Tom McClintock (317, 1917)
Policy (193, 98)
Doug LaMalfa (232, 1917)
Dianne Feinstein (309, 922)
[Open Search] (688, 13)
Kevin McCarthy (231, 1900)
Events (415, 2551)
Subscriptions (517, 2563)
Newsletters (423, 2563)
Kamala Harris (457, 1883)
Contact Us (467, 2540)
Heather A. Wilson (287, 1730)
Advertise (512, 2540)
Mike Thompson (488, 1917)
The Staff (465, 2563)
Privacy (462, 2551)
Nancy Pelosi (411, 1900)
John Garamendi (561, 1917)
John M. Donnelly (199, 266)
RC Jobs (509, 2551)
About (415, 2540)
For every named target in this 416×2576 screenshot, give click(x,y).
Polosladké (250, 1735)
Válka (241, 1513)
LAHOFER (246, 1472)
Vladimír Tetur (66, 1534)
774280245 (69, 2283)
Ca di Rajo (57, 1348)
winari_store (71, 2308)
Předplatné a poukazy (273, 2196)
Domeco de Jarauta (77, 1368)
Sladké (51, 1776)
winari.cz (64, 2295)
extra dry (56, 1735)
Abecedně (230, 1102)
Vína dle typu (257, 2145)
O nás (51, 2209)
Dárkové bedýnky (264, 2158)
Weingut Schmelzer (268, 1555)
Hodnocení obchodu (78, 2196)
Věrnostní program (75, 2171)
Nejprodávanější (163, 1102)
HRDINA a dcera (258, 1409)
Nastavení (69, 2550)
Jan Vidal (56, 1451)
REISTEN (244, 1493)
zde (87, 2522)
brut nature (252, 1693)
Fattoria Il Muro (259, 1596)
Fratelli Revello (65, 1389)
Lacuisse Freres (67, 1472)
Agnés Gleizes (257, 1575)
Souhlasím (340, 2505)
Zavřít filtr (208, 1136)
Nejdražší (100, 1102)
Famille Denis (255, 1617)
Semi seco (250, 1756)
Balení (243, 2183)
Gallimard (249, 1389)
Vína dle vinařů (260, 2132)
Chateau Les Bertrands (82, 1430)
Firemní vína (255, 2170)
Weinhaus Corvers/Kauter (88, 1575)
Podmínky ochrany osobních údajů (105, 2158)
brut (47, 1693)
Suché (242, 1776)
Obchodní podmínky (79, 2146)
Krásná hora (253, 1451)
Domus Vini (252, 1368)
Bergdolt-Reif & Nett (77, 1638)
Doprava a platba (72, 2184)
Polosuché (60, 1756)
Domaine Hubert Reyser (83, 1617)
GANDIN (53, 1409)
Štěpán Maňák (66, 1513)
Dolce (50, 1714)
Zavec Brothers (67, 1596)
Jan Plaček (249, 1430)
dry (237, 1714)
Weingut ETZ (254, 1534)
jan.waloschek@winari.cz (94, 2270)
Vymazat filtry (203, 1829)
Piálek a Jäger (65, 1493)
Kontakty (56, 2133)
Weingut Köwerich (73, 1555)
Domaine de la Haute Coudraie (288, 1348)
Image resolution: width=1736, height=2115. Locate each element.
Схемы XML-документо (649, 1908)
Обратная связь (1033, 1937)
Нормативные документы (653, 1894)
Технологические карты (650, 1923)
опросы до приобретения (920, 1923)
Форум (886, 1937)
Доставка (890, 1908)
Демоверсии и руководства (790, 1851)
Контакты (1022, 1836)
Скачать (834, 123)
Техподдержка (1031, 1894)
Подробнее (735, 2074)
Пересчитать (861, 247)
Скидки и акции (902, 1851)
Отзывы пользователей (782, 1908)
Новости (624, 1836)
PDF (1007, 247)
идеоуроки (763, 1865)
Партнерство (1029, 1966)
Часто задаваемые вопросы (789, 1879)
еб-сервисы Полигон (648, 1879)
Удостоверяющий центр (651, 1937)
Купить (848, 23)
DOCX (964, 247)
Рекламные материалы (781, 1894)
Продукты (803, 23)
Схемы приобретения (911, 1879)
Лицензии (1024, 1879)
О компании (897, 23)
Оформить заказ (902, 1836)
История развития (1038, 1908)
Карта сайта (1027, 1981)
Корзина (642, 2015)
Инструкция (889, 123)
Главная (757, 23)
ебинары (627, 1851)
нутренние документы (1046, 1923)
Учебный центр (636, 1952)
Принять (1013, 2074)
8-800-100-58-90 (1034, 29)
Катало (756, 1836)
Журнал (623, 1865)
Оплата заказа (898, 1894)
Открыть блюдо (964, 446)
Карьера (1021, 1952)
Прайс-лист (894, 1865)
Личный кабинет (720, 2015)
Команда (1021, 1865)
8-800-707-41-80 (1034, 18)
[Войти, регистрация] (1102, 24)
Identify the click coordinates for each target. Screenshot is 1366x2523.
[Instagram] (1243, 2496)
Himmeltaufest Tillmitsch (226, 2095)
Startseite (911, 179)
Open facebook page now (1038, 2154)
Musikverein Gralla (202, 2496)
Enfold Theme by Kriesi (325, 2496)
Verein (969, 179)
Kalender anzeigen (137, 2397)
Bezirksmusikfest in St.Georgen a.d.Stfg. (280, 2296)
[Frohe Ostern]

## THE PROBLEM
Set down the whole of the material, exactly.

## RESPONSE TO THIS TASK
Tom McClintock (317, 1917)
Policy (193, 98)
Doug LaMalfa (232, 1917)
Dianne Feinstein (309, 922)
[Open Search] (688, 13)
Kevin McCarthy (231, 1900)
Events (415, 2551)
Subscriptions (517, 2563)
Newsletters (423, 2563)
Kamala Harris (457, 1883)
Contact Us (467, 2540)
Heather A. Wilson (287, 1730)
Advertise (512, 2540)
Mike Thompson (488, 1917)
The Staff (465, 2563)
Privacy (462, 2551)
Nancy Pelosi (411, 1900)
John Garamendi (561, 1917)
John M. Donnelly (199, 266)
RC Jobs (509, 2551)
About (415, 2540)
For every named target in this 416×2576 screenshot, give click(x,y).
Polosladké (250, 1735)
Válka (241, 1513)
LAHOFER (246, 1472)
Vladimír Tetur (66, 1534)
774280245 (69, 2283)
Ca di Rajo (57, 1348)
winari_store (71, 2308)
Předplatné a poukazy (273, 2196)
Domeco de Jarauta (77, 1368)
Sladké (51, 1776)
winari.cz (64, 2295)
extra dry (56, 1735)
Abecedně (230, 1102)
Vína dle typu (257, 2145)
O nás (51, 2209)
Dárkové bedýnky (264, 2158)
Weingut Schmelzer (268, 1555)
Hodnocení obchodu (78, 2196)
Věrnostní program (75, 2171)
Nejprodávanější (163, 1102)
HRDINA a dcera (258, 1409)
Nastavení (69, 2550)
Jan Vidal (56, 1451)
REISTEN (244, 1493)
zde (87, 2522)
brut nature (252, 1693)
Fattoria Il Muro (259, 1596)
Fratelli Revello (65, 1389)
Lacuisse Freres (67, 1472)
Agnés Gleizes (257, 1575)
Souhlasím (340, 2505)
Zavřít filtr (208, 1136)
Nejdražší (100, 1102)
Famille Denis (255, 1617)
Semi seco (250, 1756)
Balení (243, 2183)
Gallimard (249, 1389)
Vína dle vinařů (260, 2132)
Chateau Les Bertrands (82, 1430)
Firemní vína (255, 2170)
Weinhaus Corvers/Kauter (88, 1575)
Podmínky ochrany osobních údajů (105, 2158)
brut (47, 1693)
Suché (242, 1776)
Obchodní podmínky (79, 2146)
Krásná hora (253, 1451)
Domus Vini (252, 1368)
Bergdolt-Reif & Nett (77, 1638)
Doprava a platba (72, 2184)
Polosuché (60, 1756)
Domaine Hubert Reyser (83, 1617)
GANDIN (53, 1409)
Štěpán Maňák (66, 1513)
Dolce (50, 1714)
Zavec Brothers (67, 1596)
Jan Plaček (249, 1430)
dry (237, 1714)
Weingut ETZ (254, 1534)
jan.waloschek@winari.cz (94, 2270)
Vymazat filtry (203, 1829)
Piálek a Jäger (65, 1493)
Kontakty (56, 2133)
Weingut Köwerich (73, 1555)
Domaine de la Haute Coudraie (288, 1348)
Image resolution: width=1736, height=2115. Locate each element.
Схемы XML-документо (649, 1908)
Обратная связь (1033, 1937)
Нормативные документы (653, 1894)
Технологические карты (650, 1923)
опросы до приобретения (920, 1923)
Форум (886, 1937)
Доставка (890, 1908)
Демоверсии и руководства (790, 1851)
Контакты (1022, 1836)
Скачать (834, 123)
Техподдержка (1031, 1894)
Подробнее (735, 2074)
Пересчитать (861, 247)
Скидки и акции (902, 1851)
Отзывы пользователей (782, 1908)
Новости (624, 1836)
PDF (1007, 247)
идеоуроки (763, 1865)
Партнерство (1029, 1966)
Часто задаваемые вопросы (789, 1879)
еб-сервисы Полигон (648, 1879)
Удостоверяющий центр (651, 1937)
Купить (848, 23)
DOCX (964, 247)
Рекламные материалы (781, 1894)
Продукты (803, 23)
Схемы приобретения (911, 1879)
Лицензии (1024, 1879)
О компании (897, 23)
Оформить заказ (902, 1836)
История развития (1038, 1908)
Карта сайта (1027, 1981)
Корзина (642, 2015)
Инструкция (889, 123)
Главная (757, 23)
ебинары (627, 1851)
нутренние документы (1046, 1923)
Учебный центр (636, 1952)
Принять (1013, 2074)
8-800-100-58-90 (1034, 29)
Катало (756, 1836)
Журнал (623, 1865)
Оплата заказа (898, 1894)
Открыть блюдо (964, 446)
Карьера (1021, 1952)
Прайс-лист (894, 1865)
Личный кабинет (720, 2015)
Команда (1021, 1865)
8-800-707-41-80 (1034, 18)
[Войти, регистрация] (1102, 24)
Identify the click coordinates for each target. Screenshot is 1366x2523.
[Instagram] (1243, 2496)
Himmeltaufest Tillmitsch (226, 2095)
Startseite (911, 179)
Open facebook page now (1038, 2154)
Musikverein Gralla (202, 2496)
Enfold Theme by Kriesi (325, 2496)
Verein (969, 179)
Kalender anzeigen (137, 2397)
Bezirksmusikfest in St.Georgen a.d.Stfg. (280, 2296)
[Frohe Ostern]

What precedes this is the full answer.